A CSS selector answers "where is this element in the document?" A semantic selector answers "what is this element?" For browser agents, that difference is the difference between a workflow that survives a redesign and one that clicks the wrong button.
Take this button:
<button class="btn-primary mt-4">Submit Order</button> The DOM carries class names, wrapper nodes, and layout detail. The accessibility tree keeps the part the agent needs:
{ "role": "button", "name": "Submit Order" } That is why Playwright recommends role and label locators before CSS selectors. It is also why I built BAP around the same hierarchy. If the class changes from btn-primary to btn-action, the role and name stay the same. If the button moves from the left column to the right column, the role and name stay the same.
The hierarchy I use is straightforward:
- Role plus accessible name, like button "Submit Order".

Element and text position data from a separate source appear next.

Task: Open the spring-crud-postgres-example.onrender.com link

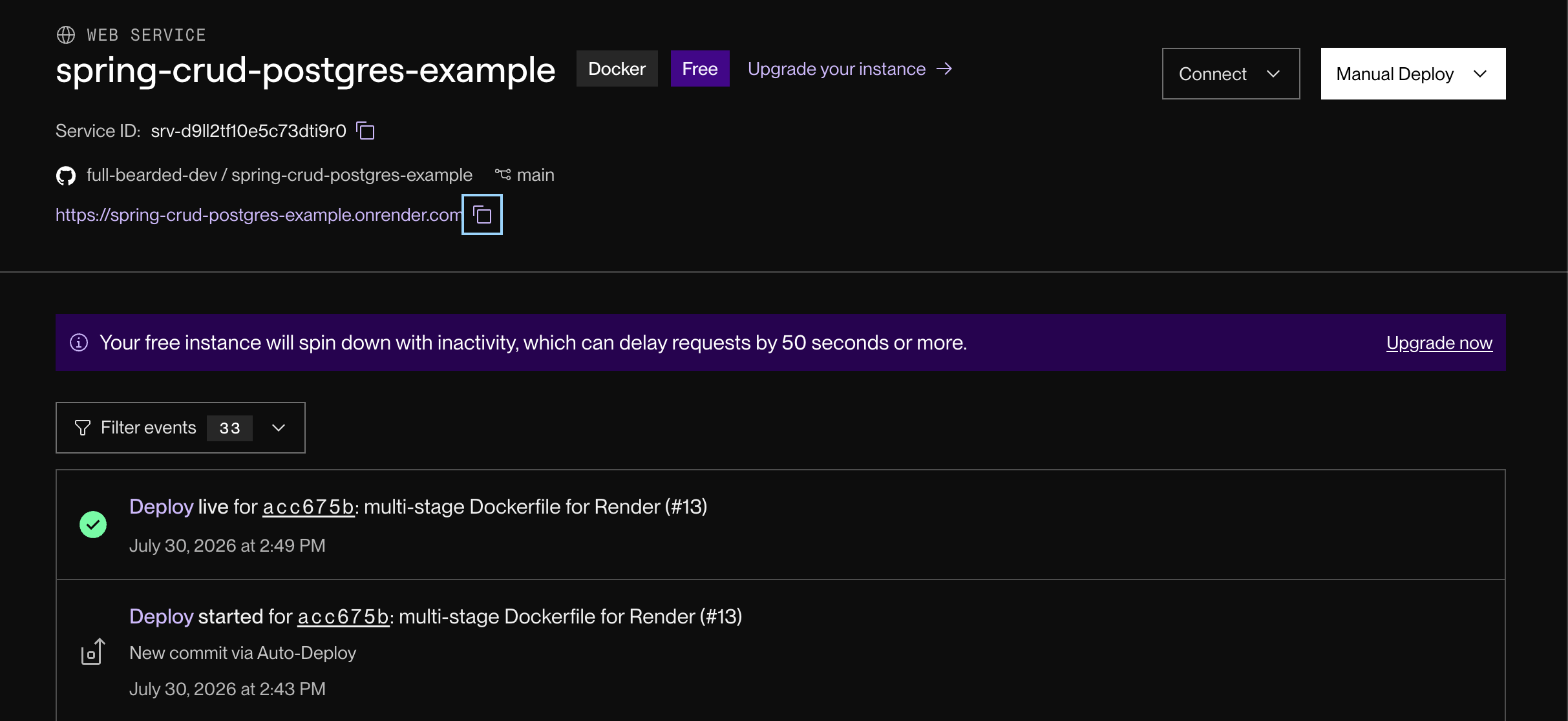Action: 259,214
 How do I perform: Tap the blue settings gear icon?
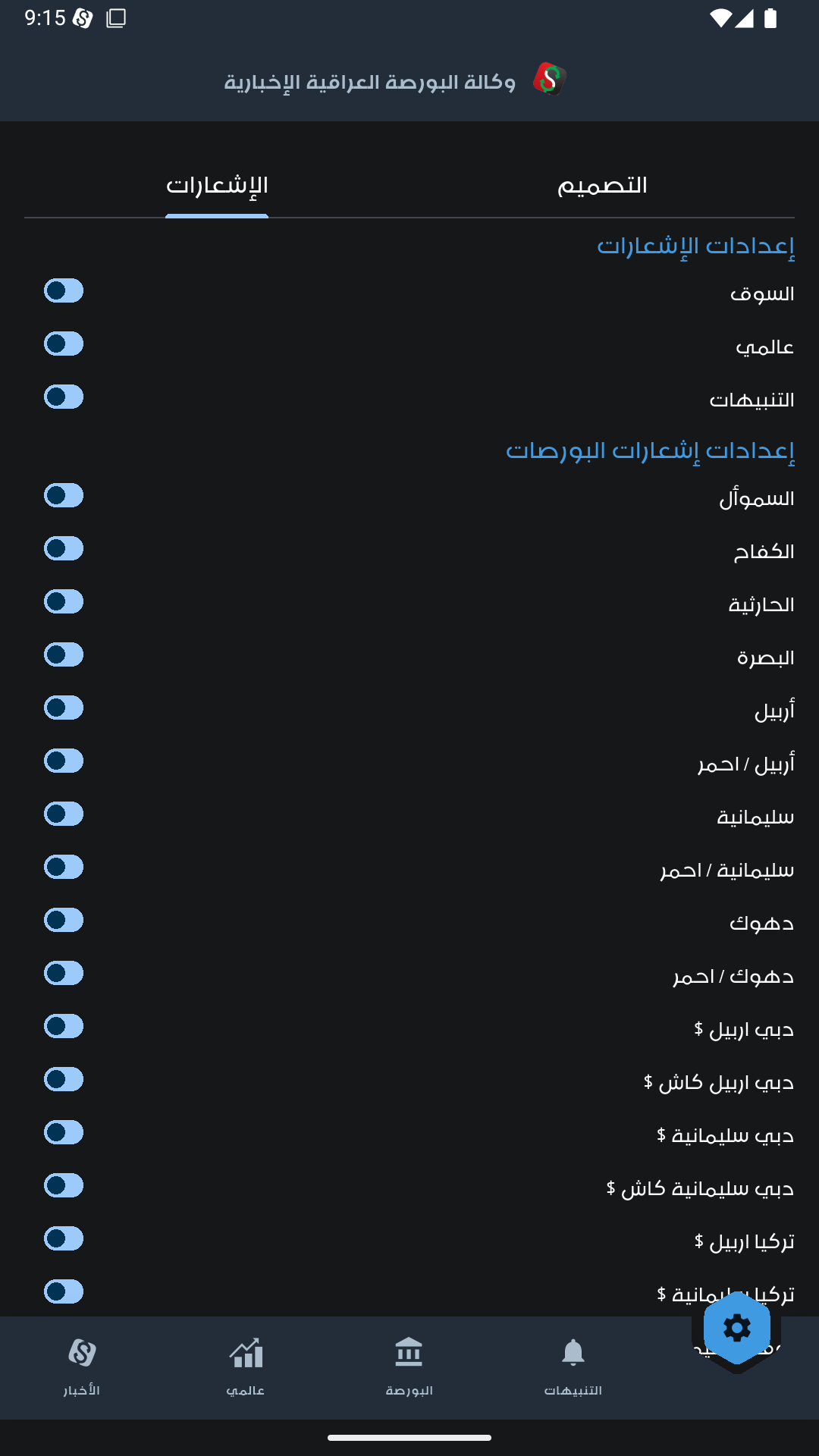click(x=736, y=1328)
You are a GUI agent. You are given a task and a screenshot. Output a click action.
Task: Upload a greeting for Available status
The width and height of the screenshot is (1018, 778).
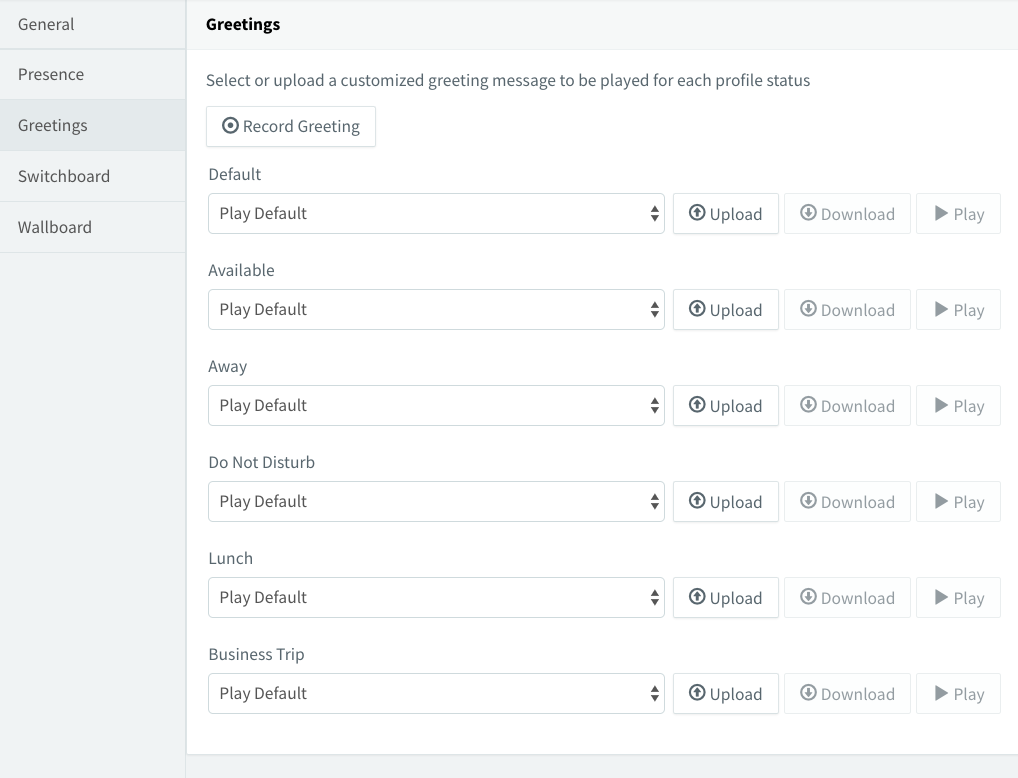[x=725, y=310]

- Form label, like textbox labeled "Email".
- Visible text when role and label are not enough.
data-testidwhen the app provides one.- CSS only as the last resort.
This also makes websites better for people. Good labels, native controls, keyboard focus, and landmark roles help screen readers and agents for the same reason: both consume the page through structure, not vibes.
I do not think semantic selectors solve every browser automation problem. Bad markup still hurts. Duplicate labels still require disambiguation. But starting from meaning gives the agent a much better default than starting from pixels or class names.